O presidente Jair Bolsonaro sancionou o projeto de lei de conversão à Medida Provisória 909/19, aprovado em maio pela Câmara dos Deputados, que extingue o Fundo de Reserva Monetária do Banco Central, um fundo criado em 1966 com receita de impostos que estava sem finalidade pública.

A MP foi transformada na Lei 14.007/20, publicada nesta quarta-feira (3) no Diário Oficial da União.

Bolsonaro vetou o trecho, incluído por meio de emenda parlamentar, que destinava os recursos do fundo, cerca de R$ 9 bilhões, para o financiamento de ações de combate ao novo coronavírus nos estados e municípios. Essa era a principal novidade da versão aprovada da MP 909, que foi relatada pelo deputado Luis Miranda (DEM-DF).
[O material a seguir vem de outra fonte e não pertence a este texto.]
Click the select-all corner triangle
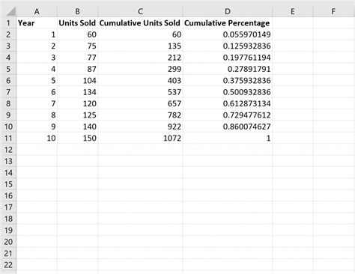 [x=10, y=11]
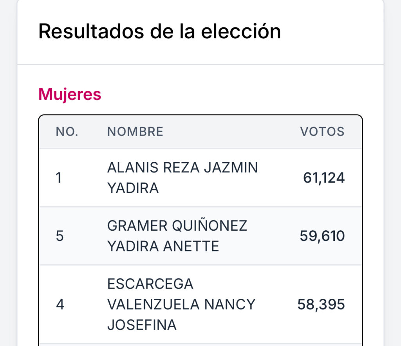The image size is (401, 346).
Task: Click the 61,124 vote count
Action: click(324, 178)
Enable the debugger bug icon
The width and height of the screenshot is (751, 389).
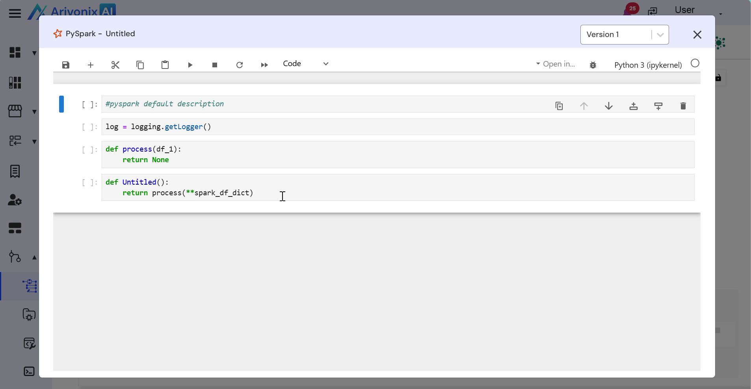click(593, 65)
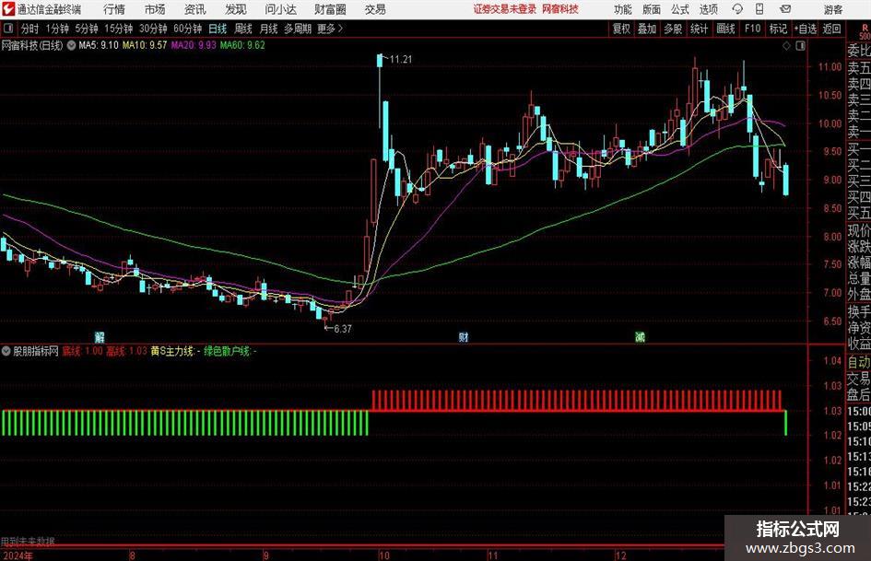This screenshot has width=871, height=561.
Task: Open indicator dropdown beside 股朋指标网
Action: pyautogui.click(x=6, y=351)
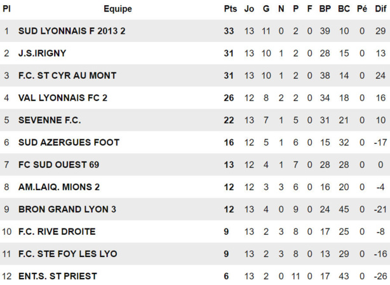390x285 pixels.
Task: Select F.C. ST CYR AU MONT team
Action: (67, 76)

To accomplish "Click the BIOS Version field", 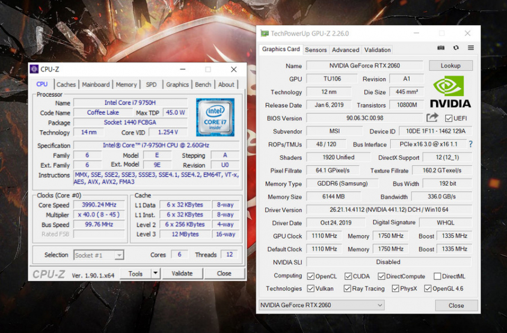I will tap(364, 118).
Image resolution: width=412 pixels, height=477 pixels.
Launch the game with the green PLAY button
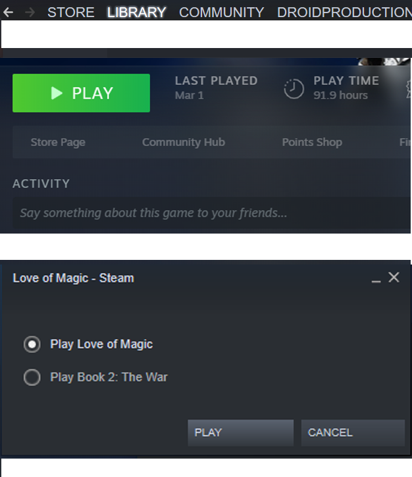(x=81, y=93)
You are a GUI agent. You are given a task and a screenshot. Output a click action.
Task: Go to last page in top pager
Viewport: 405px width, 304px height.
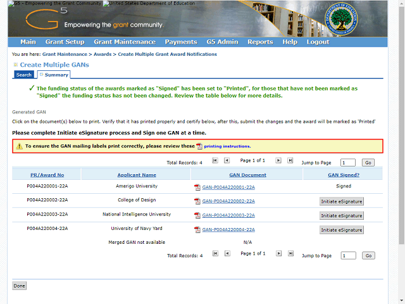(x=290, y=161)
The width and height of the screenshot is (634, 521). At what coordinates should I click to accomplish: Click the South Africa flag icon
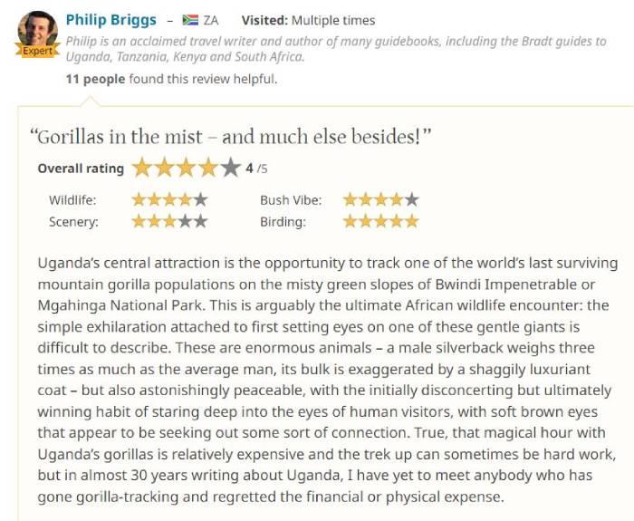(x=190, y=20)
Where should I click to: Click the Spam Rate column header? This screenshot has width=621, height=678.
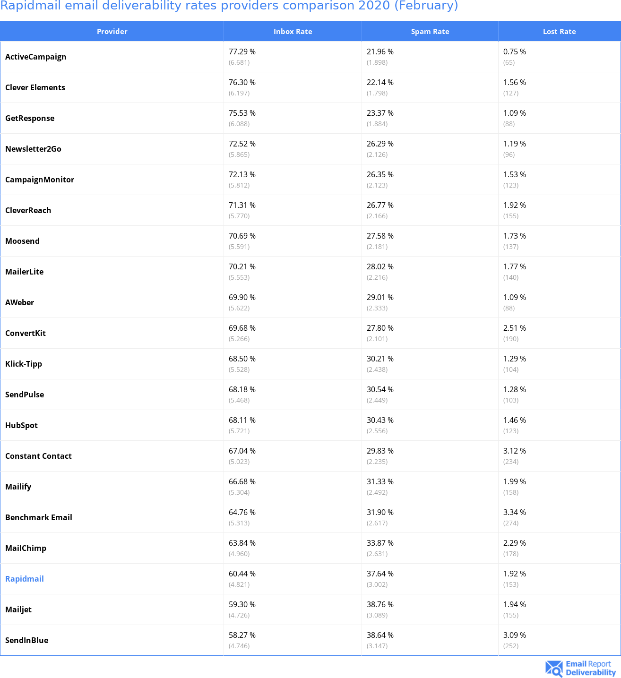430,32
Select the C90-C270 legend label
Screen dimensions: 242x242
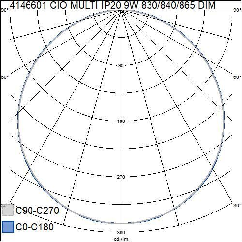pos(37,211)
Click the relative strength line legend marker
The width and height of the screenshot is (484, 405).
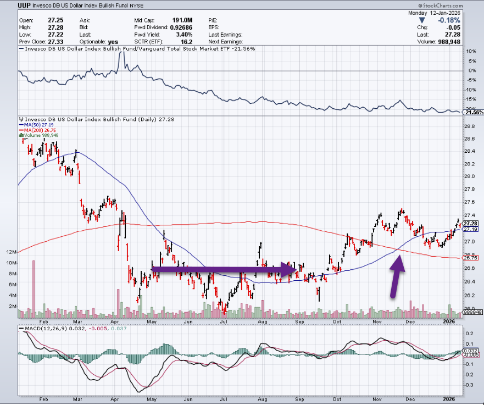pyautogui.click(x=21, y=49)
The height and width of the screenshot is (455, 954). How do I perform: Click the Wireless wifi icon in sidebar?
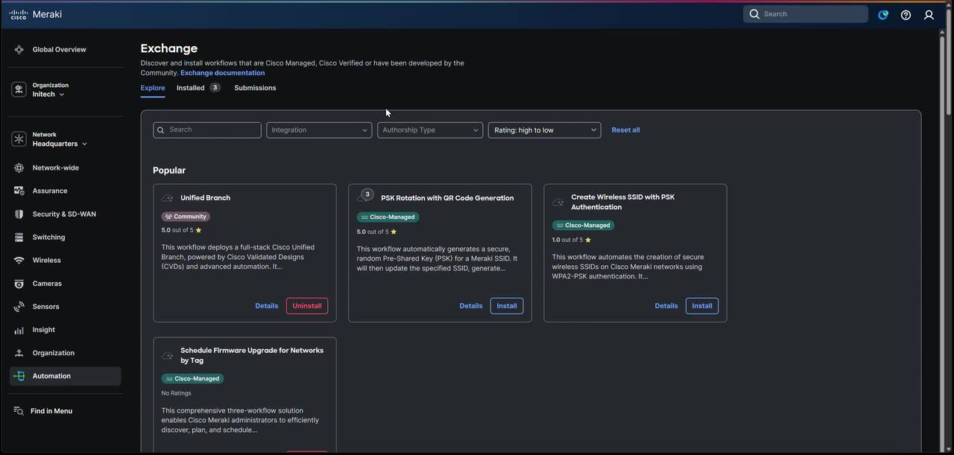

Originalmente, a MP destinava todo o patrimônio do fundo para o pagamento da dívida pública federal. Com o veto presidencial, os recursos ficaram sem destinação.

Bolsonaro alegou que a mudança feita pelo Congresso Nacional viola o princípio constitucional que proíbe emendas parlamentares de aumentar despesa em projetos de iniciativa exclusiva do presidente da República.

Além disso, afirmou que a nova destinação do fundo desrespeita a política de teto de gastos (Emenda Constitucional 95), que proíbe a criação de despesa obrigatória ao Poder Executivo sem o demonstrativo de impacto orçamentário e financeiro no exercício corrente e nos dois anos seguintes.

Fundo extinto
O Fundo de Reserva Monetária foi criada pela Lei 5.143/66 e destinava-se a prover o Banco Central de uma fonte de recursos para intervir nos mercados de câmbio e de títulos. Ele deixou de receber aportes em 1988 e, em 2016, foi considerada irregular pelo Tribunal de Contas da União (TCU), que recomendou uma solução definitiva para as verbas. O governo optou pela extinção.

Pela Lei 14.007/20, o Banco Central ficará responsável pela liquidação do fundo, cujo patrimônio está ligado, principalmente, a títulos públicos. Estes serão cancelados. Caberá à Caixa Econômica Federal dar baixa contábil dos valores correspondente do passivo de contratos habitacionais vinculados ao Fundo de Compensação de Variações Salariais (FCVS) relacionados com o fundo extinto.